## YOUR GOAL
Using the entries that follow, count the lines containing the word "Task" and give that number by itself.

[Stored data]
--- --- ---

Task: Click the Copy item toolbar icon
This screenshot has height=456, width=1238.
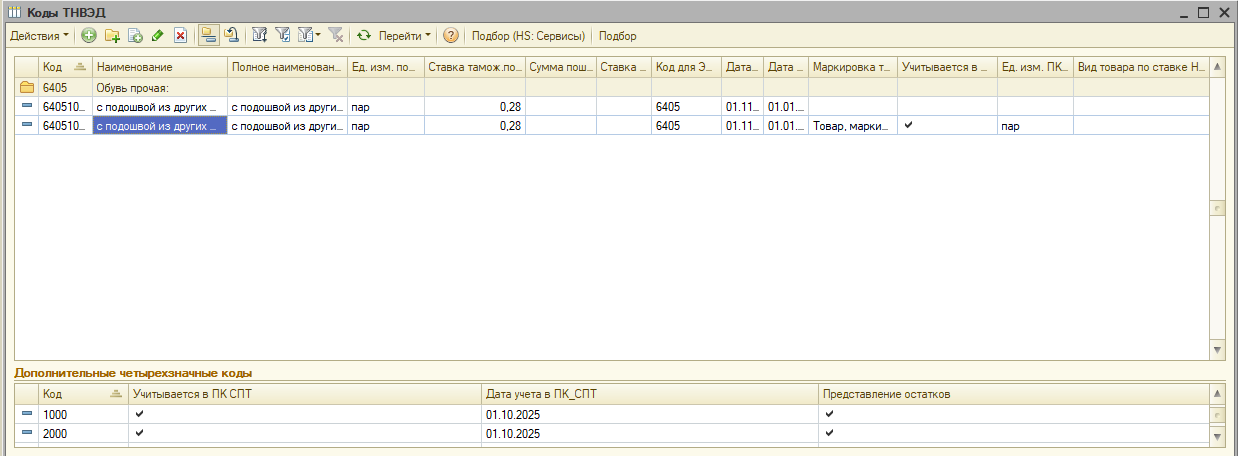Action: (x=135, y=36)
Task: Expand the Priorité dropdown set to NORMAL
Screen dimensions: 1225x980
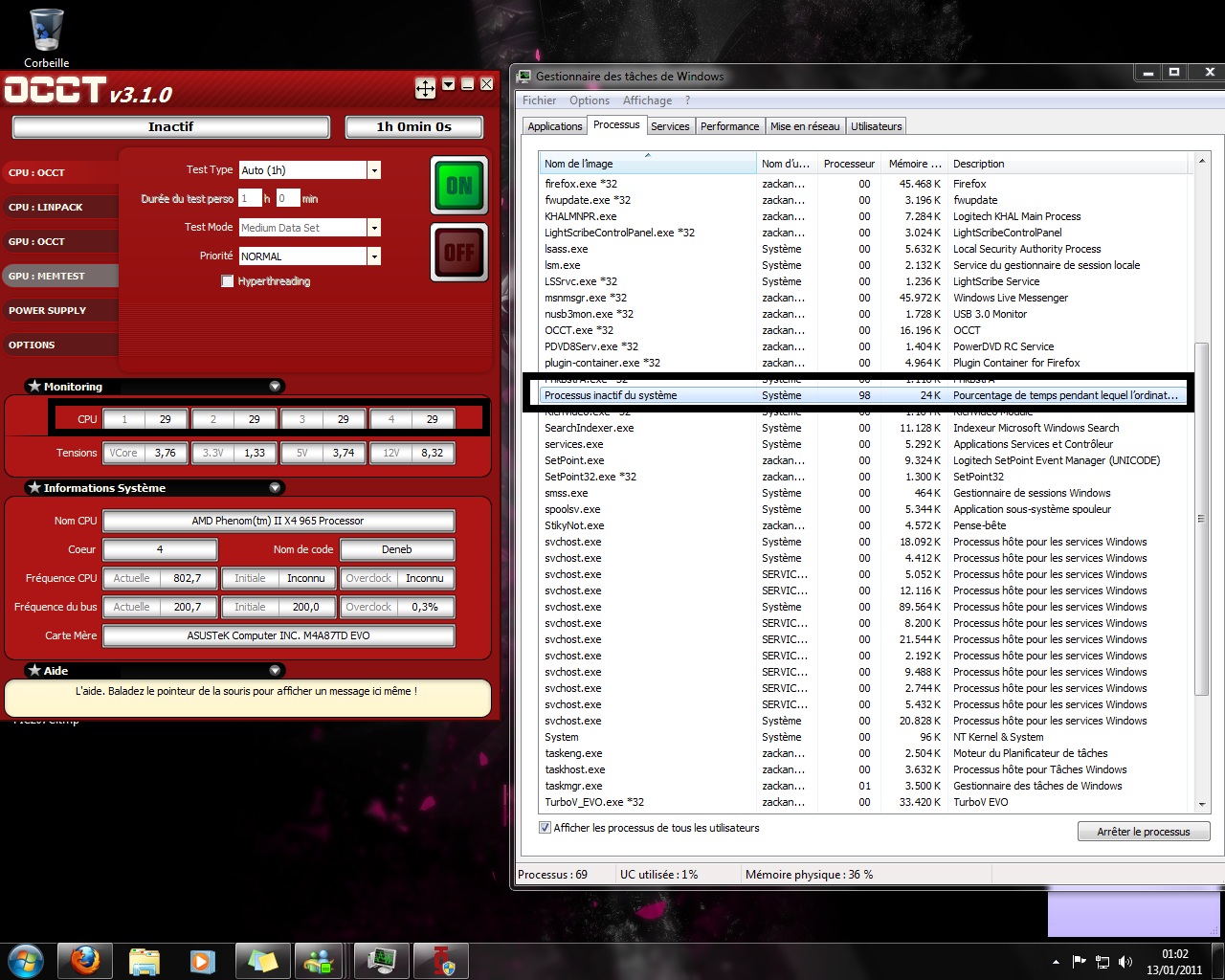Action: pos(374,256)
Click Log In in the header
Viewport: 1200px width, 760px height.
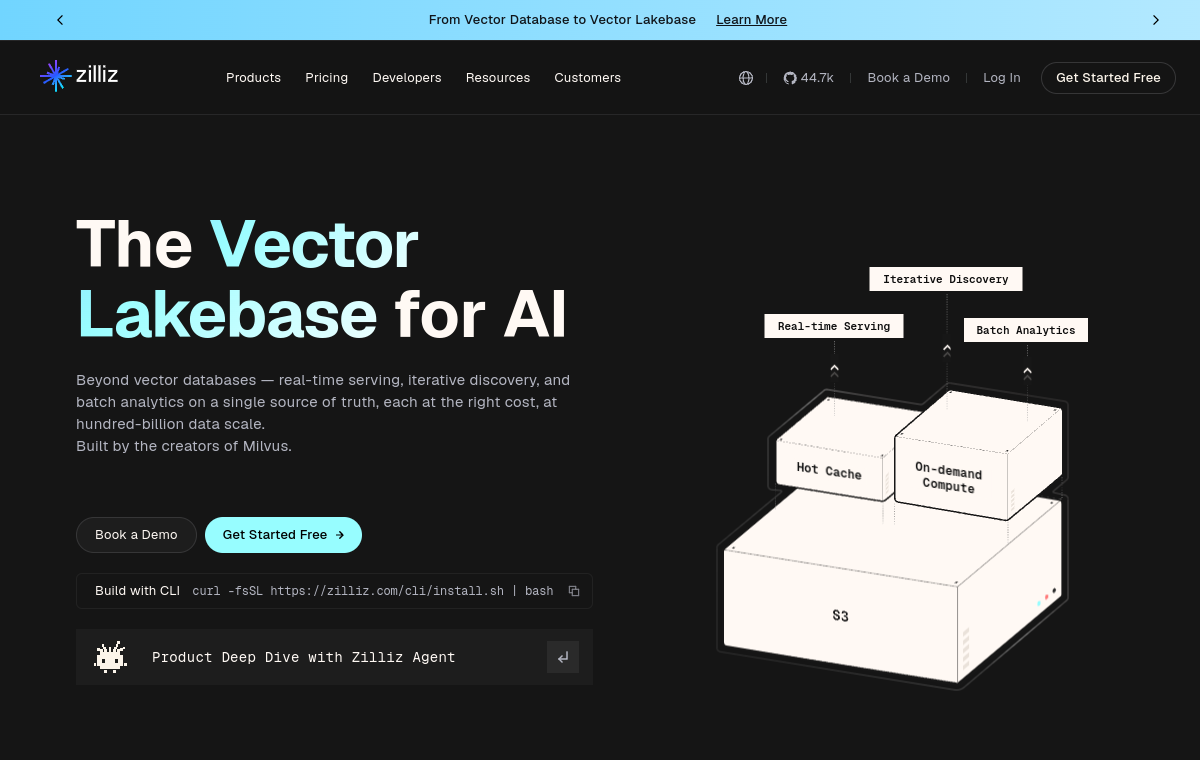(x=1002, y=78)
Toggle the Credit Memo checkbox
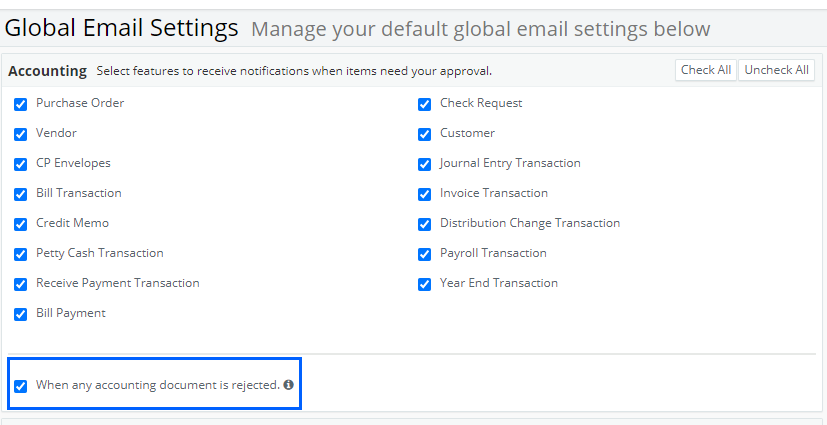Screen dimensions: 827x425 tap(21, 224)
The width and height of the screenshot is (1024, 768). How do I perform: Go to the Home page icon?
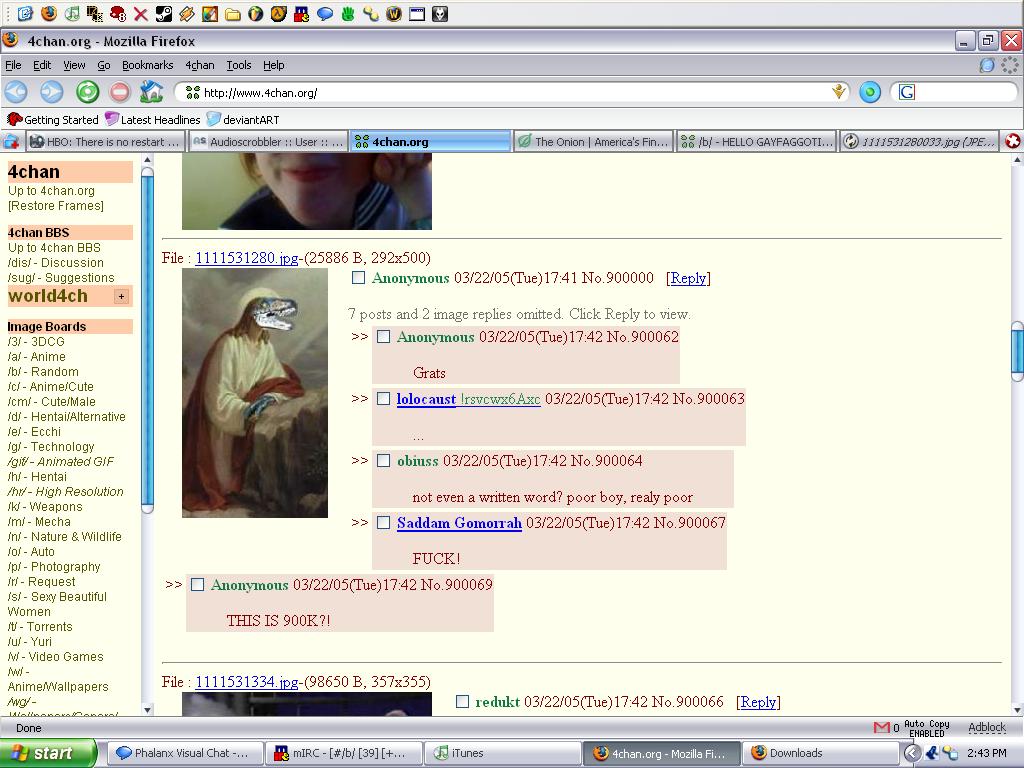[x=151, y=92]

--- --- ---

## RESULT OF THE EXERCISE
2